Una cosa è emersa chiara dalla manifestazione di oggi. Tra il numero di persone che sui social reclama maggiore sicurezza, più controlli delle forze dell’ordine, e chi ha sentito il bisogno di dirlo praticamente avendo l’occasione di scendere in piazza e dare un segnale, c’è un fiume immenso che scorre. Sarà stato il tempo o il “timbro” dato agli organizzatori della manifestazione sulla sicurezza, che è andata in scena oggi, i partecipanti erano pochissimi: mettiamo che fossero un centinaio, per una città di 23mila abitanti, il numero è scarso e con onestà intellettuale occorre dirlo. Per la consigliera di minoranza di Fratelli d’Italia Giulia Scanavin era una sorta di germoglio, un’iniziativa giovanile di ragazzi che prendono posizione, per il sindaco Giampi Michelusi è un trionfo perché quei numeri gli danno ragione.

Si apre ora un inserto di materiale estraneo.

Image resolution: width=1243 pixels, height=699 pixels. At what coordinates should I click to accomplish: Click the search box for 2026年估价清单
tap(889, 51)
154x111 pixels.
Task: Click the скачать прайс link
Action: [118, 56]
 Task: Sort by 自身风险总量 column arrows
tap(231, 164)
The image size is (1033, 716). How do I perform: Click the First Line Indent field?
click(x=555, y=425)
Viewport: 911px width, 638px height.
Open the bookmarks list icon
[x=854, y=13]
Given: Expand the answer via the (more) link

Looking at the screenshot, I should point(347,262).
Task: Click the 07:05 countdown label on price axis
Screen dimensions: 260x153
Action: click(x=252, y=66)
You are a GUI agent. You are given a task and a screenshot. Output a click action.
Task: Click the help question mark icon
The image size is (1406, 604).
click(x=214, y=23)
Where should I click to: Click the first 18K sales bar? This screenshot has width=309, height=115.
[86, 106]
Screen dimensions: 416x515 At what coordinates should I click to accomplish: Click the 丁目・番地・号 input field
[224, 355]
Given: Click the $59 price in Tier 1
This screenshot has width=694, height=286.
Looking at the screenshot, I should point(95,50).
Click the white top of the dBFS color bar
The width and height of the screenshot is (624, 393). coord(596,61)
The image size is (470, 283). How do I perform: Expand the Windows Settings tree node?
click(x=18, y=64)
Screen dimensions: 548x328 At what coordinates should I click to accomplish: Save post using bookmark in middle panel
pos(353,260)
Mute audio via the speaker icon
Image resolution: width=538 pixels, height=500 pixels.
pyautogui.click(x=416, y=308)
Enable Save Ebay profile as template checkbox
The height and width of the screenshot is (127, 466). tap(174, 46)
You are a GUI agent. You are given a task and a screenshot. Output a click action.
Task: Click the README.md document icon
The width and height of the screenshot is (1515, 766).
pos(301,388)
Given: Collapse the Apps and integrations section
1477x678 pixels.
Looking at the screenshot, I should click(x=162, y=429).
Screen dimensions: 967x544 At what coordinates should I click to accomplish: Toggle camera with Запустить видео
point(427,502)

“Oggi i cittadini di Thiene hanno avuto il sacrosanto diritto di manifestare – ha dichiarato prima di entrare ad un evento sulla disabilità del “dopo di noi” – La partecipazione, che ad una conta approssimativa è apparsa modesta, credo ci restituisca la misura di quanto poco sia percepito il bisogno di maggiore sicurezza in città e probabilmente anche di quanto poco utile sia considerata una manifestazione di piazza”.
“Ho più l’impressione che si sia trattato di una strumentalizzazione politica, a spese della collettività, dove ha trovato occasione di sfilare una minoranza che, così facendo, quantomeno sconfessa la bontà dell’operato del Governo centrale, cui è demandato il compito di garantire la sicurezza degli italiani – ha continuato il primo cittadino, che in questi giorni si è sgolato via social a snocciolare numeri di reati che a qualcuno sono apparsi più come la sua risaputa smania di fare apparire tutto perfetto che un confronto costruttivo con la cittadinanza – Comunque, ancora una volta i numeri parlano chiaro” . E su questo ha ragione da vendere.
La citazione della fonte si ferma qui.